Résidence secondaire : de lourdes charges
Résidence secondaire : de lourdes charges
Séduisante, l’idée de s’offrir une résidence secondaire ! Mais elle implique forcément des dépenses supplémentaires qu’il vaut mieux ne pas mésestimer.
Pour en finir avec les locations saisonnières
Quand arrivent les beaux jours, on rêve de grands bols d’air et de loisirs champêtres. On se dit qu’être propriétaire d’une résidence secondaire serait l’idéal. Finie la course aux locations saisonnières ! Et pourtant, le rêve peut vite virer au cauchemar.

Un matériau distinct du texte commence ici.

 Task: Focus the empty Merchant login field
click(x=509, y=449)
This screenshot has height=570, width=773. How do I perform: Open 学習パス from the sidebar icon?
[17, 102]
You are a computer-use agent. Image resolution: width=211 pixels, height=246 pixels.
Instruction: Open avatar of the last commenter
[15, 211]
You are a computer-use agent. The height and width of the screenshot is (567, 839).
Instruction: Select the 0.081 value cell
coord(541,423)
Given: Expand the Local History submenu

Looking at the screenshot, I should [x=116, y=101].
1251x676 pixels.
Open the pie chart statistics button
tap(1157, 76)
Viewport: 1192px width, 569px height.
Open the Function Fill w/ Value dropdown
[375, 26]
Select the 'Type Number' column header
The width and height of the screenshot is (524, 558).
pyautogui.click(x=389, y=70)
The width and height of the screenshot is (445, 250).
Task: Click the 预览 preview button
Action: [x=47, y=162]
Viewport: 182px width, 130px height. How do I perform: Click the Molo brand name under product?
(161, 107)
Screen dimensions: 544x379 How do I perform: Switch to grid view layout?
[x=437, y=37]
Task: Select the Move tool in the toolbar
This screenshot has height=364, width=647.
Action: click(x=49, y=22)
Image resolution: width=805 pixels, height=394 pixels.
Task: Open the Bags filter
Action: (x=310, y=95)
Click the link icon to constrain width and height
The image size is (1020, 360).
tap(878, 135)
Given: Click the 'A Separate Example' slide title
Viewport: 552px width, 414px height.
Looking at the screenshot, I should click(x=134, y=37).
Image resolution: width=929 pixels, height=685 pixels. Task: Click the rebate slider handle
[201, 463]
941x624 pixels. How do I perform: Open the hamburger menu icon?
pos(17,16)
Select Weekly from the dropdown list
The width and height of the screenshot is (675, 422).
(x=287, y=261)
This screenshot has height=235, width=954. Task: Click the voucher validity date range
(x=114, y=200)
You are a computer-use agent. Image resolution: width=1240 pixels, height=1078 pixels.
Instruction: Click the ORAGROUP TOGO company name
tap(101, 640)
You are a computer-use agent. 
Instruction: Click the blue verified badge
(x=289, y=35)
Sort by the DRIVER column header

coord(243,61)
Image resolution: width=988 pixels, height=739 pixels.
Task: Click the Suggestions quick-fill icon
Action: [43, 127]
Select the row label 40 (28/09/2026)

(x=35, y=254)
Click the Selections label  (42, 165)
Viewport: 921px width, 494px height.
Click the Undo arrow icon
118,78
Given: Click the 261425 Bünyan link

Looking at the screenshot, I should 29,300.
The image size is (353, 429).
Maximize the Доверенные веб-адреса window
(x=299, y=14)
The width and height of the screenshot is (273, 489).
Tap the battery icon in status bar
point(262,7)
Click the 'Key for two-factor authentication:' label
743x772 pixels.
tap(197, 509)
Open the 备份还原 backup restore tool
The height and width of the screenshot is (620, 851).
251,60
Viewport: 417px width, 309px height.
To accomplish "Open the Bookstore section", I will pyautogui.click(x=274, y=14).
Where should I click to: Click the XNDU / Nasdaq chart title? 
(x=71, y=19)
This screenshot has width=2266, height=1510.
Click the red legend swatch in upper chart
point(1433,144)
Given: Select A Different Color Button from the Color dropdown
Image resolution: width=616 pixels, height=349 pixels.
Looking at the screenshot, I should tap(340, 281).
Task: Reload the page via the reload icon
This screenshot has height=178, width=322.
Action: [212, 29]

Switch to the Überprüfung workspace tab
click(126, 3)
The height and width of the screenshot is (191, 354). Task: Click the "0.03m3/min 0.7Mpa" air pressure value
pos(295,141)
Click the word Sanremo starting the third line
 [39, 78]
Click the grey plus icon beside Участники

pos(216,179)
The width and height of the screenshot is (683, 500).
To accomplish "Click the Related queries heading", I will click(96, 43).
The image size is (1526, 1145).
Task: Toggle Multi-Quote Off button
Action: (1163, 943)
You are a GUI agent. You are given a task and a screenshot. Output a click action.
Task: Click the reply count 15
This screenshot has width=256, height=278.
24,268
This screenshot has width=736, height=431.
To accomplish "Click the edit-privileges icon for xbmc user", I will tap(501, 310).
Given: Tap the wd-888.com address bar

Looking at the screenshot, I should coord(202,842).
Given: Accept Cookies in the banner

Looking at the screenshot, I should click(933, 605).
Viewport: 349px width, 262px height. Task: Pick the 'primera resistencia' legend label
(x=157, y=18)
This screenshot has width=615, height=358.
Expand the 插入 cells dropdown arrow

Certes, à raison de 500 à 600 € par semaine en haute saison pour un petit deux-pièces en bord de mer, on économise facilement 2 500 à 3 000 € par an. Mais l’entretien d’une résidence secondaire rend ce plaisir coûteux.
Un gouffre financier
L’euphorie des premiers instants passée, on prend vite la mesure des factures. Au crédit éventuel, il faut ajouter les dépenses que l’on avait minimisées mais qui, mises bout à bout, creusent un gouffre financier : assurance-habitation, impôts, abonnements et consommations (eau, électricité, téléphone), mobilier, décoration, etc.
Les charges d’entretien et de réparation courantes sont, elles, plus difficiles à évaluer. En immeuble collectif, celles-ci se partagent entre tous les copropriétaires et, sauf à réaliser des travaux importants, on peut assez aisément les estimer.En maison individuelle, selon le site Web residence-secondaire.fr, les charges d’entretien atteindraient de 1 à 2 % du prix d’achat par an, sachant qu’une propriété de bord de mer, exposée aux embruns et à l’humidité, se dégrade plus vite. Il en va de même d’un appartement ou d’un chalet à la montagne, soumis aux chutes de neige et à des écarts importants de température. Avec un jardin ou une piscine, les charges s’envoleraient même à 4 %.